2回東京、1回大阪で観劇しましたが、どんどんボケとツッコミの量が増えてくる。これはジェシーさんだけじゃなくて、周りのキャストも積極的にぶっこんできているような印象を受けた。マクシー役高橋さん、あの一場面だけで個人的には一番初期よりツッコミ量が増えたような気がしてすごかったですね…!キャストだけじゃなくアンサンブルの方も割と好き勝手始めていませんでしたか?面白さが拡大して尚且つ乗算されていくような進化だった。
生オーケストラよかった~!ジェシーの行動に合わせて入るドラムロールと銅鑼(どうやってるんだろう…)とかその他は生だからこそできることだな!と思いましたし、ガールスカウトの心臓音がバスドラぽい?のとか聞きごたえがあって面白かったです。個人的にはチューニングのAを聞くだけで、これから始まる舞台への期待に胸が満ち満ちてしまうので積極的に生の音楽でやってほしい。

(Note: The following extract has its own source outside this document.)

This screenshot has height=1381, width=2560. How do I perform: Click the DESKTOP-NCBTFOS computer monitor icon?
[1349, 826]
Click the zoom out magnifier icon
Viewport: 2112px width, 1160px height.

新人死者のハンドブックが結構アグレッシブ。2回目見たときはバーバラたちが死んでる穴に落ちちゃったし、3回目では客席側に開かれた状態で落ちてきた。ビートルジュース:「見ちゃダメ~」はかわいい。
ビートルジュースからバーバラ・アダム夫妻への日替わり無茶ぶりアドリブ。1回目はトムジェリ、2回目はピカチュウ、3回目は忍たま乱太郎だった。2回目のピカチュウの即興物まね、愛加あゆさんめちゃくちゃうまかったかつ臨機応変な対応だったのに負けちゃったの、ちょっと納得いかなかったけどそれ含めて面白かったですね…!memo: https://twitter.com/manaka_ayu/status/1693601722470666458
本当に本当に再演して欲しいしなんなら映像化して欲しい
映画版のビートルジュースは続編が決まっているのでそちらも楽しみにしています。
めちゃくちゃ楽しい舞台でした。